Extrait choisi ::
.....

Le premier étant pouvoir fabriquer des médicaments avec des dosages personnalisés adaptés aux profils des patients. En effet, selon Multiply Labs, un fabricant spécialisé dans les filaments pharmaceutiques pour la fabrication de gélules en 3D : « Actuellement, les médicaments sont développés spécialement pour les hommes adultes blancs, ce qui signifie que toutes les femmes et tous les enfants ont une prescription excessive pour leur corps. »
Le haut niveau de personnalisation qui caractérise l’impression 3D pourrait solutionner cette problématique en permettant une meilleure prise en charge de l’individualité des patients. Cela pourrait signifier de nombreux progrès sur le dosage personnalisé des médicaments, mais aussi faciliter la vie des patients en leur évitant certaines contraintes telles que la polymédication. Une situation qui décrit le fait de prendre plusieurs médicaments dans une journée (plus de cinq). Un phénomène qui touche essentiellement les personnes âgées, car souvent touchées par plusieurs pathologies à la fois. Avec la fabrication additive, les pharmaciens seraient en mesure de combiner plusieurs médicaments en une seule pilule.
« De plus, le goût, l’odeur et la couleur peuvent être modifiés parmi plusieurs options selon la préférence de chaque enfant »
L’ambition de Vall d’Hebron et de ses partenaires est de créer des médicaments aux doses personnalisées en fonction du poids et des caractéristiques cliniques de l’enfant. Par sa liberté de conception, l’impression 3D permet de s’adapter au patient en produisant des médicaments semblables à des bonbons gélifiés. Imprimés à partir du principe actif associé à des excipients adaptés, les comprimés auront la forme de semi-solides à croquer. Ce qui facilite également la déglutition.

.....

Objectif ::
Répondez à ces questions d'après l'extrait ci-dessus sur les médicaments imprimés en 3D :
1. Selon Multiply Labs, pour qui les médicaments sont-ils développés actuellement ?
2. On parle de polymédication à partir de combien de médicaments pris dans une journée ?
3. En fonction de quoi Vall d'Hebron et ses partenaires veulent-ils adapter les doses pour l'enfant ?

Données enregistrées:
.....

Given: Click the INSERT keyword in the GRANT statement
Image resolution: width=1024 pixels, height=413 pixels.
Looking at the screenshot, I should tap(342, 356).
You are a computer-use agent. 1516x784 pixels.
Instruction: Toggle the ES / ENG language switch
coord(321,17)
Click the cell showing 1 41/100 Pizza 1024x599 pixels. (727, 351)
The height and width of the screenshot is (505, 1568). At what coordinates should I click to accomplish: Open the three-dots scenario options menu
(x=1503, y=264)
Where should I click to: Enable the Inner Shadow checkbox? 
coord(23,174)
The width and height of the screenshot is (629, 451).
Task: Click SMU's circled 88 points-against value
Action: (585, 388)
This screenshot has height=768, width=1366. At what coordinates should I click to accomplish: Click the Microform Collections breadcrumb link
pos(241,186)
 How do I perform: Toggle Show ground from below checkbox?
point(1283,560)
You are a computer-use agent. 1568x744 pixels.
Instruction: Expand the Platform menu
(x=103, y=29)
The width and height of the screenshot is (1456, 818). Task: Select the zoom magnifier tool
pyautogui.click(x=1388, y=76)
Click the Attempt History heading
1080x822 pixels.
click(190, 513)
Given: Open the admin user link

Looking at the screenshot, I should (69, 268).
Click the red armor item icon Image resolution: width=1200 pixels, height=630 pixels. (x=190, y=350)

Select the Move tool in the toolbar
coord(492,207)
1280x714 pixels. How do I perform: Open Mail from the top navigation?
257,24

.....

Résultat ::
1. Pour les hommes adultes blancs.
2. Plus de cinq.
3. Du poids et des caractéristiques cliniques de l'enfant.